Recall also what SocGen's Albert Edwards said some five months ago: 

We have long believed that China's growth and deflation problems will necessitate a devaluation of the renminbi in a strong dollar environment. There is mounting evidence that this process may already be underway as the currency falls to a 28-month low against the dollar…

In the current deflationary environment the Chinese authorities simply can no longer tolerate the continued appreciation of their real exchange rate caused by the dollar link. 

Given The IMF's delay decision, it seems that PBOC has decided maintaining a stable FX rate in the face of collapsing stock market is no longer in its best interest. Although the spin is already out...

 

  • *PBOC SAYS YUAN EFFECTIVE FX RATE STRONGER THAN OTHER CURRENCIES
  • *PBOC SAYS TODAY'S YUAN FIXING IS ONE-OFF ADJUSTMENT
  • *CHINA TO KEEP YUAN STABLE AT REASONABLE, EQUILIBIRIUM LEVEL
  • *PBOC SAYS YUAN EXCHANGE RATE DEVIATED FROM MARKET EXPECTATION

 

As Morgan Stanley warns however, this has much broader implications for China...

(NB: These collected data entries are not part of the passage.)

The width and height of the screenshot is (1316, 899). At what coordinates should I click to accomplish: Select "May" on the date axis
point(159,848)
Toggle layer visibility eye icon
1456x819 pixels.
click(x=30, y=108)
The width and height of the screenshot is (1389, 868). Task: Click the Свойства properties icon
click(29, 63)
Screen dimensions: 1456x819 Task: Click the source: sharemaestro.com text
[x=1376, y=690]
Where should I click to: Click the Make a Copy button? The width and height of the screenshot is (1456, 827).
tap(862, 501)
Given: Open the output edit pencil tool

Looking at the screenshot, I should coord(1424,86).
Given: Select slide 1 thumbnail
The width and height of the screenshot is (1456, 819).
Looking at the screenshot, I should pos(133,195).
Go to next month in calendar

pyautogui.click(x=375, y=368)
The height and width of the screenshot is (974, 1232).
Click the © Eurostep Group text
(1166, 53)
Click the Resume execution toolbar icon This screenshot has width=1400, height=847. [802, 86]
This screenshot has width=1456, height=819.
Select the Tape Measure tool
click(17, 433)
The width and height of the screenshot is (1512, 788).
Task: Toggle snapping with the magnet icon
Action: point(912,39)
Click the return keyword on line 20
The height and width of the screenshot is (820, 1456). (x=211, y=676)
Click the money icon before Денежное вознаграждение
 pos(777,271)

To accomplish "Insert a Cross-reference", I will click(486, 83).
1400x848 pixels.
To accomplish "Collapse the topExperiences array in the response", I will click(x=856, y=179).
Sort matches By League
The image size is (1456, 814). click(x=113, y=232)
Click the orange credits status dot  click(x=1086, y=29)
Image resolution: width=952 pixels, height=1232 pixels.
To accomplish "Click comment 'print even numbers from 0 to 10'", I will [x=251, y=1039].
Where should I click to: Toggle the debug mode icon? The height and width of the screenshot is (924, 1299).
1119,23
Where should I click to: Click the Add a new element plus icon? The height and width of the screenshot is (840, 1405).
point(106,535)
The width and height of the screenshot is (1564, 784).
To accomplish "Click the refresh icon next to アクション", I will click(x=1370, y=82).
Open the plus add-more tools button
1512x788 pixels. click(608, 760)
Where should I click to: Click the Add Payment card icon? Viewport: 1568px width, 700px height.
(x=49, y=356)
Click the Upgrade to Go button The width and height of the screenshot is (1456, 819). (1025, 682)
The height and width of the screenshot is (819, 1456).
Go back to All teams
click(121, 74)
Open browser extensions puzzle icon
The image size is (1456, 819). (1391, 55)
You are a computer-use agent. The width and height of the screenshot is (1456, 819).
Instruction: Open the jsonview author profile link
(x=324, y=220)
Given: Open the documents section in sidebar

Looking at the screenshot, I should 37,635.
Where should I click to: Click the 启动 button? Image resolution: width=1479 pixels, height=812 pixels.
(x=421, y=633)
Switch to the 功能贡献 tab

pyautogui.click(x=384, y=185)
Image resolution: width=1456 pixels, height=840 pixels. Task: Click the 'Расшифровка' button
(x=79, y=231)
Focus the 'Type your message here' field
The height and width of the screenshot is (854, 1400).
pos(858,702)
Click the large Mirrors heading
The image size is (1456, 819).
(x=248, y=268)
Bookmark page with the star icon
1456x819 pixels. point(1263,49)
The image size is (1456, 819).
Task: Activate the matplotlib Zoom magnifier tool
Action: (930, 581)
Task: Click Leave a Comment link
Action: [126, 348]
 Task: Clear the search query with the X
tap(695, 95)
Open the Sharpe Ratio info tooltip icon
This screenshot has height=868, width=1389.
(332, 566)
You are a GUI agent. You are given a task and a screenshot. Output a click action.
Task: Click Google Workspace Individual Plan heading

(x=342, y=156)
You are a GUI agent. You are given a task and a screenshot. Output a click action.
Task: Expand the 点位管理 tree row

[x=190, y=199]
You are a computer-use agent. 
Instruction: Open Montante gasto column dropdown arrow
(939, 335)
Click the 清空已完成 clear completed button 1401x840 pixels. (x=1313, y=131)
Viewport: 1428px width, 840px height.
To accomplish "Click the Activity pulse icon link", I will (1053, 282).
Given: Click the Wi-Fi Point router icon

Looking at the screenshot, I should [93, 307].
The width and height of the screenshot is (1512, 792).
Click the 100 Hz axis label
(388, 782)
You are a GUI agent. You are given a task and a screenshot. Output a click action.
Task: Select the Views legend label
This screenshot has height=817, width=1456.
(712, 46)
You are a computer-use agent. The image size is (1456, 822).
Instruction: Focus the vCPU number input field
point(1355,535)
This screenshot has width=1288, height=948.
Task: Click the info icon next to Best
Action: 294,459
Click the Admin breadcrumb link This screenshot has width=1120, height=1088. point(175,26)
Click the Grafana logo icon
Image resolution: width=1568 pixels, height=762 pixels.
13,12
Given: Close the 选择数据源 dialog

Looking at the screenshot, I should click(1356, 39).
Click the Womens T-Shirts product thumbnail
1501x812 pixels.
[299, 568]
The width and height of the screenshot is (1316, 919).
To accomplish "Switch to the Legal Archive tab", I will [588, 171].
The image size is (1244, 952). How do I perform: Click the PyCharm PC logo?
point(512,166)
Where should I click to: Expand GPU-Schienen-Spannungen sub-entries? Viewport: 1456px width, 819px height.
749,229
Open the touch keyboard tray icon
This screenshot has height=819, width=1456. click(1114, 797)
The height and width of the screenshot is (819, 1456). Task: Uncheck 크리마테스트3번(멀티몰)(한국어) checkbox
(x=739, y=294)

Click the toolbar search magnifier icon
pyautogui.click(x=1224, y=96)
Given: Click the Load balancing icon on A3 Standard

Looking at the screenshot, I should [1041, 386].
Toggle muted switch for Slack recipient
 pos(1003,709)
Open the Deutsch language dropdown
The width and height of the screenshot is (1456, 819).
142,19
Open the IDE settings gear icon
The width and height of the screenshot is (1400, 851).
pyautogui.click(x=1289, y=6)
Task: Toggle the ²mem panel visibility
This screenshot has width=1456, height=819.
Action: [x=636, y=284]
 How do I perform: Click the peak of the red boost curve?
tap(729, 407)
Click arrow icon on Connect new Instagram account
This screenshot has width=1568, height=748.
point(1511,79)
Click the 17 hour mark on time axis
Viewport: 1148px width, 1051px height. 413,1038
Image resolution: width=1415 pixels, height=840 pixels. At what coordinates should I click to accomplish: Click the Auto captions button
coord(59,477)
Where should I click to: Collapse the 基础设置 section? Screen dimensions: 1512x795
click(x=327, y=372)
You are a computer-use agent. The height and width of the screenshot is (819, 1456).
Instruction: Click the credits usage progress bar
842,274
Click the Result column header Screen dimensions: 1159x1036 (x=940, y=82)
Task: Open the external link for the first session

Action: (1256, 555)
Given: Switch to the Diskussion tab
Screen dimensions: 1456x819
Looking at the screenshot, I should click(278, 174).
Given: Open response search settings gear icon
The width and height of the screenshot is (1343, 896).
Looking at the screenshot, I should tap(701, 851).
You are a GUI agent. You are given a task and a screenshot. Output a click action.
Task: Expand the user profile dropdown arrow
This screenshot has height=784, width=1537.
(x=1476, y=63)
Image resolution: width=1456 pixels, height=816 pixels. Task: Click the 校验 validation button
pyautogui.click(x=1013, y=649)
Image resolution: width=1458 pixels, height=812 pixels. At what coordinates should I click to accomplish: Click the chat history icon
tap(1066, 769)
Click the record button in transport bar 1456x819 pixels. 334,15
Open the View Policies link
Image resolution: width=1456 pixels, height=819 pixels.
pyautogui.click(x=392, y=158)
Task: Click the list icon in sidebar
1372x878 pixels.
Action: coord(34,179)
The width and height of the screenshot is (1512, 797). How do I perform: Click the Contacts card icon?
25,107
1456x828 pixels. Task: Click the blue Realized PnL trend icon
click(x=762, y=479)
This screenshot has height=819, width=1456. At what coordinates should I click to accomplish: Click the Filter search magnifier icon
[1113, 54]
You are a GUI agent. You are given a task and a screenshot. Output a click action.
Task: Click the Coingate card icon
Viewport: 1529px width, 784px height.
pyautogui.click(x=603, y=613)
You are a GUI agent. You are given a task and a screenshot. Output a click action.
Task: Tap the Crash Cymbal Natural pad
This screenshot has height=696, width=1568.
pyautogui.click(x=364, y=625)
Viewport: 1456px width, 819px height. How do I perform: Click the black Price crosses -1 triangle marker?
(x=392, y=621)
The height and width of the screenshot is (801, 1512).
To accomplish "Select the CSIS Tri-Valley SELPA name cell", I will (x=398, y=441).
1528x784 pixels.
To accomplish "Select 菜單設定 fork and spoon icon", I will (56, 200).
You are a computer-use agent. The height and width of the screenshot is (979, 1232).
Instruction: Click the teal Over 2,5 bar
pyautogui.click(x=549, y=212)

The potential for US$4.8 billion in losses for every 0.1 above the average EKI could have significant implications for corporate China in its own right, as could the need to post collateral on positions even if the EKI level is not breached.

However, the real concern for corporate China is linked to broader credit issues. On that, it’s worth reiterating that the corporate sector in China is the most leveraged in the world. Further loss due to structured products would add further stress to corporates and potentially some of those might get funding from the shadow banking sector. Investment loss would weaken their balance sheets further and increase repayment risk of their debt.

In this regard, it would potentially cause investors to become more concerned about trust products if any of these corporates get involved in borrowing through trust products. In this regard, this would raise concerns among investors, given that there is already significant risk of credit defaults to happen in 2014.